A practical guide for improving the US approach to violent conflict in a changing world

September 17, 2024


  • A surge in global conflicts is straining resources and threatening U.S. national security objectives.
  • Two decades of failed investments, like in Afghanistan, have made U.S. policymakers wary of large stabilization projects. A calibrated approach to conflict prevention offers a more effective and efficient way to mitigate destabilizing conflicts.
  • This paper provides a blueprint for a calibrated conflict prevention approach that can overcome bureaucratic impediments to prevention and that learns from recent U.S. experiences, including failures in Yemen and the 2019 Global Fragility Act.
  • The U.S. ability to prevent conflict in other countries depends on foreign policy decisions it makes in pivotal moments. Effective conflict prevention must promote more adaptive policymaking processes capable of weighing medium-term consequences against short-term imperatives and elevate prevention as a foreign policy priority.
  • The blueprint proposed in this paper combines just-in-time prevention efforts with long-term prevention and systemic reforms, provides tools for building policymaker buy-in and promoting more adaptive U.S. foreign policymaking processes, and leverages operational resources to enable and incentivize those policymaking changes.
Abstract image showing hands in different colors bridging a path with mechanical components, symbolizing the role of coordination.
Image source: Shutterstock/lightspring

Executive summary

A surge in violent conflicts globally is consuming scarce diplomatic, military, and financial resources; emboldening revisionist actors; and threatening U.S. national security objectives. At the same time, two decades of failed investments in places like Afghanistan have left U.S. policymakers wary of ambitious stabilization projects and discredited the assumption that the United States can and should stabilize all fragile states. In an era of growing major-power competition and global challenges like climate change, the United States needs a more efficient, effective approach to mitigating the consequences of the most destabilizing conflicts if it is going to realize its goal of navigating the current geopolitical transition toward a more stable global equilibrium.

A more targeted focus on conflict prevention provides a compelling solution to this challenge. Research has demonstrated that preventative action is both an effective and efficient way to reduce conflict. By mitigating the greatest threats to U.S. national security objectives while avoiding overstretch and conserving U.S. bandwidth to manage major power competition and other global challenges, a prevention approach is uniquely suited to the current geopolitical environment. But there are inherent obstacles to implementing prevention and as a result, preventative action is often missing, insufficient, or too late. These obstacles are in part psychological, economic, and bureaucratic: Individuals and organizations must overcome the natural tendency to be consumed by the tyranny of the immediate, invest scarce resources in the present for an uncertain future reward, and overcome the bureaucratic bias against proactive action. While existing literature provides useful guidance on the most effective technical approaches to prevention, it largely fails to provide practical solutions to overcoming these inherent obstacles to preventative action and institutionalizing prevention within a bureaucracy.

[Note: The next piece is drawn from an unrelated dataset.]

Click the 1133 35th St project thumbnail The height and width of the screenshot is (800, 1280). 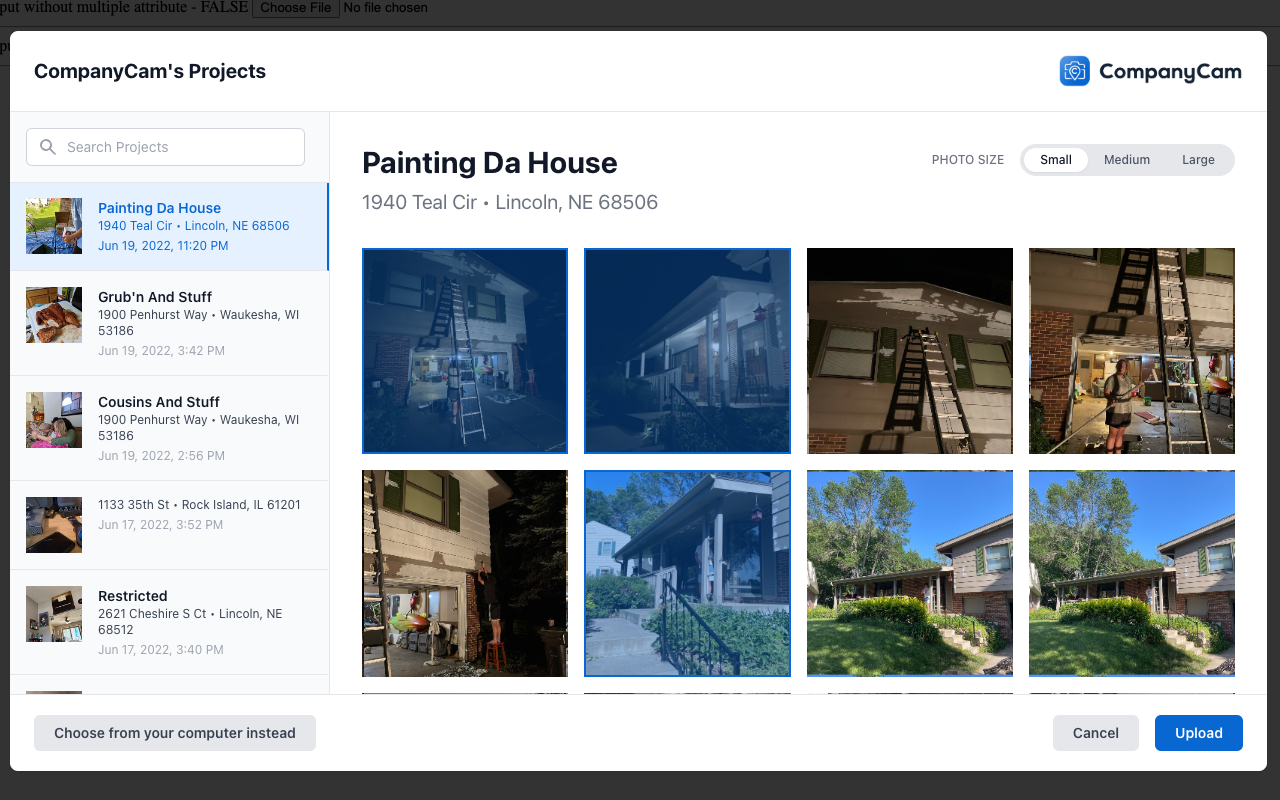point(54,525)
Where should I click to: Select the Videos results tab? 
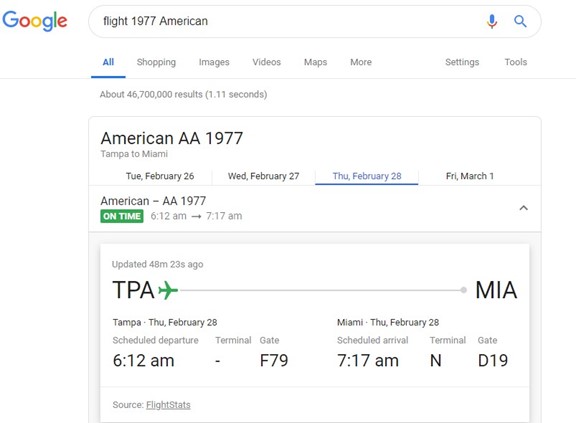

The current geopolitical environment increases the imperative of conflict prevention, but in practice, it also exacerbates these obstacles and makes conflict prevention more difficult to implement. Some recent U.S. conflict prevention initiatives have struggled in the current U.S. foreign policy environment, in part because of persistent, problematic assumptions that the United States is capable of transforming countries independently, without local leadership, and that fragility anywhere poses a threat to the United States. In fact, a fragility lens can itself be problematic, recognizing that not all countries experiencing conflict were previously considered fragile, including some conflicts that pose significant threats to U.S. national security.

This paper seeks to offer a practical guide for policymakers to overcome obstacles to preventative action, including by adjusting to current U.S. foreign policy and geopolitical realities. In doing so, it applies a bureaucratic lens rather than a technical one, recognizing that practical impediments are just as critical to the success of prevention efforts as technical considerations. While this paper focuses on the United States, effective conflict prevention demands collaboration across U.N. member states and with international and regional organizations. For this reason, the recommendations aim to be useful for other member states and institutions seeking to strengthen their conflict prevention efforts. My research is based on over 70 interviews with current and former government officials, congressional staffers, and other experts, and it leverages the experience from a few, highly instructive recent U.S. experiences.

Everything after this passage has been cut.